The Sunday School teacher searches the small faces of her class to find someone with the answer to her question.


As usual, little Danny has his hand up.


As usual, little Danny answers, “Jesus!”


And, as usual, little Danny is right.

Every savvy Sunday School veteran knows that if you aren’t sure of the answer to a teacher’s question, just venture Jesus and you have a good chance of being correct.


This is a lesson that veteran Christians, in fact, need to remember, and for two crucial reasons: (1) Jesus really is The Answer to life’s biggest questions, and (2) Christians nonetheless tend to slide away from Jesus to other answers, and especially answers that partake of magic rather than of faith.


I hope soon to offer you a Signature Series on faith—as the fundamental posture of the Christian before God, as the most basic lesson we have to learn in Christian discipleship, and as the root of everything else in Christian living. For now, however, I want to follow on a recent post in which I suggested why the Bible doesn’t provide the Christian with a comprehensive and categorical list of virtures to guide our behaviour. Instead, the Bible insists that we walk in the Spirit, following the example of Christ, in the service of our heavenly Father.


To cite the old evangelical adage, It’s not a religion; it's a relationship.

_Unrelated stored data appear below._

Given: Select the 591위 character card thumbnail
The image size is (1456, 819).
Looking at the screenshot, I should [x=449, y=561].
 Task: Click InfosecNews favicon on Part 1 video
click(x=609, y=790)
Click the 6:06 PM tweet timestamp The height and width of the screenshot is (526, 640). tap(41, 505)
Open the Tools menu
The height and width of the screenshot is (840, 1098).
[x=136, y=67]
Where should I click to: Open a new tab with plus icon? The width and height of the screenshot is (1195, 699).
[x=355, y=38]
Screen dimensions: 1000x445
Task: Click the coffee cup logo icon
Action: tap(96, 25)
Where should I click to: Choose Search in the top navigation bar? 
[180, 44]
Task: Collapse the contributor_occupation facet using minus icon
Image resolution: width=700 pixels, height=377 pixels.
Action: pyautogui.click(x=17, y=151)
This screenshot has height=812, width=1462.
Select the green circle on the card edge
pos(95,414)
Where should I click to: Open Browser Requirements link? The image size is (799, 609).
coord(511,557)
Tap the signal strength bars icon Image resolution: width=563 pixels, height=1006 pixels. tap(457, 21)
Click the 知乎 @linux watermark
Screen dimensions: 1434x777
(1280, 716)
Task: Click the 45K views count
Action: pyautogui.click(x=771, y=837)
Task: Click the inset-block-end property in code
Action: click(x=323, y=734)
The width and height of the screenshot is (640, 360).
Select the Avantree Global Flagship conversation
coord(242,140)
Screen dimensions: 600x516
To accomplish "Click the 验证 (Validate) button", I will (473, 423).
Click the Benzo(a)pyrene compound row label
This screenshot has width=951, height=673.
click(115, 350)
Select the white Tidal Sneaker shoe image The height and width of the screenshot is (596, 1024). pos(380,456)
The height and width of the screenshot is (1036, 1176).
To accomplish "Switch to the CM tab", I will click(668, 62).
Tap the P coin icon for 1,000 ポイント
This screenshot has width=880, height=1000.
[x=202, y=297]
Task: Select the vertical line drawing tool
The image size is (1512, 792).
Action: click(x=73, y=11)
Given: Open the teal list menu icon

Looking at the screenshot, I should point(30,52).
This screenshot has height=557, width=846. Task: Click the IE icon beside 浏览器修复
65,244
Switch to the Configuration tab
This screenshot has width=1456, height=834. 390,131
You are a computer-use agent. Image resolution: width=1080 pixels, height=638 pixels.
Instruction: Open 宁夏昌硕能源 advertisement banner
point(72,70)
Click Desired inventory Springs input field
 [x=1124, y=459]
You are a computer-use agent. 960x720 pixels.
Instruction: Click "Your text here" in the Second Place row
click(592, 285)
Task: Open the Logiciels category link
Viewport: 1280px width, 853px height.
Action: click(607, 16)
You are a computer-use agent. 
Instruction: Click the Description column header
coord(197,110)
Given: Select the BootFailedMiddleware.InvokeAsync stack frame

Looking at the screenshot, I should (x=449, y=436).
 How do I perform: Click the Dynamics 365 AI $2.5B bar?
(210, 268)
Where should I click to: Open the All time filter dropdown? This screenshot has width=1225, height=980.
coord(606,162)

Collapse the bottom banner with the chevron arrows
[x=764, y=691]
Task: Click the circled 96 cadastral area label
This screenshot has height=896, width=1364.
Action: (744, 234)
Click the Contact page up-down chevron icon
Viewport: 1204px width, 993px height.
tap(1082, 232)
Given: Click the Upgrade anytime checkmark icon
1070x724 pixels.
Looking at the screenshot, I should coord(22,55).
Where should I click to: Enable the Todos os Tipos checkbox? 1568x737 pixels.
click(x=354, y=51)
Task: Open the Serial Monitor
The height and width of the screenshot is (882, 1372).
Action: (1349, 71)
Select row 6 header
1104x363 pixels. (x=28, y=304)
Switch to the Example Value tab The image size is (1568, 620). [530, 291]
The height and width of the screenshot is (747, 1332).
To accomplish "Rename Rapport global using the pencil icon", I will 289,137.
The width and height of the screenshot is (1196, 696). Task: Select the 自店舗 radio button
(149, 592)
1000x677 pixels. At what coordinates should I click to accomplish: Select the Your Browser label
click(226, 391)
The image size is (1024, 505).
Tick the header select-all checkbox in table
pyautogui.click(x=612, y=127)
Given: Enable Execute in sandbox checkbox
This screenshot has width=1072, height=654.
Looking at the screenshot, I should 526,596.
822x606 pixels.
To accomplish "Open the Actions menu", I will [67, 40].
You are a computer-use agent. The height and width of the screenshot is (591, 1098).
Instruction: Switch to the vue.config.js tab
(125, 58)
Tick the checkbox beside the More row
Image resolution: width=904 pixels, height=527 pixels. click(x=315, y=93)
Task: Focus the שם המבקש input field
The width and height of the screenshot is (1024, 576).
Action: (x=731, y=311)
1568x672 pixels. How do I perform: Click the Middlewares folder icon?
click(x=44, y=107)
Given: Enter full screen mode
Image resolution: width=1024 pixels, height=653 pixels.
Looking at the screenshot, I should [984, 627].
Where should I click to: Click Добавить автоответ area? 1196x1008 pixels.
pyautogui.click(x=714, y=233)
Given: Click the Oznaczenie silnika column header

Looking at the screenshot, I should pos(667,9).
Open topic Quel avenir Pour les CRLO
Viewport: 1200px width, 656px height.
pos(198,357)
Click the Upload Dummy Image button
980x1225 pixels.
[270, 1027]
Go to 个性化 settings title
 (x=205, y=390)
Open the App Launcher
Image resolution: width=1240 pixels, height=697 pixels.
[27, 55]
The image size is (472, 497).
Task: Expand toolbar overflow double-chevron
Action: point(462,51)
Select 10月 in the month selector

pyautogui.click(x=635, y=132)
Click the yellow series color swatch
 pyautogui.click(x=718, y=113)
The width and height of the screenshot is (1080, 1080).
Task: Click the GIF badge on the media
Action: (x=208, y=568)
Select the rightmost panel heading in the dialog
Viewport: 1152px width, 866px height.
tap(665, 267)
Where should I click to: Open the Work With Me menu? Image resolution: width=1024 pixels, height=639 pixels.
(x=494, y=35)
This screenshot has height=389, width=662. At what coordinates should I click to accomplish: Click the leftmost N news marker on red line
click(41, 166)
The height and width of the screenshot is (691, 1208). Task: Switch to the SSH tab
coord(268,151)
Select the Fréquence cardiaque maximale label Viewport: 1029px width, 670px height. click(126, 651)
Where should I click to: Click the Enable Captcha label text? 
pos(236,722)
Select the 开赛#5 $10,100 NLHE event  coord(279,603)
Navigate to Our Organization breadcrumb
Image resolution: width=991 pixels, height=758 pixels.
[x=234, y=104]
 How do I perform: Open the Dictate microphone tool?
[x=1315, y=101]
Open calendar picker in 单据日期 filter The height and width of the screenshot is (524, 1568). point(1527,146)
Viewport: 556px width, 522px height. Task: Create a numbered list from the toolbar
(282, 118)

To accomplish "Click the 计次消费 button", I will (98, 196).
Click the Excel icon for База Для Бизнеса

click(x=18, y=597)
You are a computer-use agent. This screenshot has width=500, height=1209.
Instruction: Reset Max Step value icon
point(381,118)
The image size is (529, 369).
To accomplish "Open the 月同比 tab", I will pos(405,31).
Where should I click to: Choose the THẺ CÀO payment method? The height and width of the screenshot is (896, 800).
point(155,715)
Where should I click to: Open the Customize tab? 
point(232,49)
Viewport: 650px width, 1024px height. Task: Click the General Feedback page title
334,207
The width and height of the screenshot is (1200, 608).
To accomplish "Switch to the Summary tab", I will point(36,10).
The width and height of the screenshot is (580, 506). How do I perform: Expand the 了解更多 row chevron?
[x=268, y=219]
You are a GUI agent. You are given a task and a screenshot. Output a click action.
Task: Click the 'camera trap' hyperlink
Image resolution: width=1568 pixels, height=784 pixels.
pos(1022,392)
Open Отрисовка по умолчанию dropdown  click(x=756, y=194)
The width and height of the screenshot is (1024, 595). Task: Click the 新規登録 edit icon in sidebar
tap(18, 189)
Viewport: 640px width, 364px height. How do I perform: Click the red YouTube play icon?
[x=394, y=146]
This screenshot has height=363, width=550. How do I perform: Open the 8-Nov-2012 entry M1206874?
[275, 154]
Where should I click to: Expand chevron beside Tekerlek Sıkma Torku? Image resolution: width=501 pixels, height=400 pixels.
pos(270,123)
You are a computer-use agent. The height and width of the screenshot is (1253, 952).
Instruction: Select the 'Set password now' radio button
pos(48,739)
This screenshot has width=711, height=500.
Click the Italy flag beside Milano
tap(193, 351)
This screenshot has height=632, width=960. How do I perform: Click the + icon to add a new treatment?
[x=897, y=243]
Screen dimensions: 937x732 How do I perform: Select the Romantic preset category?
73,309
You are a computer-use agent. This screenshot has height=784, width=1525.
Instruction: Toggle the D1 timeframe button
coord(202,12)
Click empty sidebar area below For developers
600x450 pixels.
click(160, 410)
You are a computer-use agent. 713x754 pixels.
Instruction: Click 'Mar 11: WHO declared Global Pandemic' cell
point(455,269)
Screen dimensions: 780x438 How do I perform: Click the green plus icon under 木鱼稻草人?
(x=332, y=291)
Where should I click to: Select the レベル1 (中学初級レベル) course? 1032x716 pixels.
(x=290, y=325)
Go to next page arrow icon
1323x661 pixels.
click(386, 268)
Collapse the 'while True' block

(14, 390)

Christianity is not a code to follow nor a technique to master. It’s not a skill to acquire or a force to control. Christianity is personal acquaintance with, personal allegiance to, and personal cooperation with the living God: the God who lives, the God who wants to live with us, Emmanuel.


A perpetual temptation, however, is to depersonalize this core reality, to objectify Christian piety and to commodify the work of the Holy Spirit. Here’s what I mean.


I’ve been re-reading E. M. Bounds, a nineteenth-century American Methodist pastor, on prayer. Bounds is not a deep thinker but instead insistently hammers away on the theme of his lifework: pray, pray, pray. I need that reminder, so I’m subjecting myself to his ministry each morning.


Still, Bounds writes of “unction”—literally the anointing with oil of a priest and metaphorically the infusion of the believer with the Holy Spirit—as a sort of energy. There’s nothing wrong with that: lots of poets, lyricists, and preachers have done so, and the Bible itself uses images of water, light, and so on to describe the Spirit’s presence and ministry.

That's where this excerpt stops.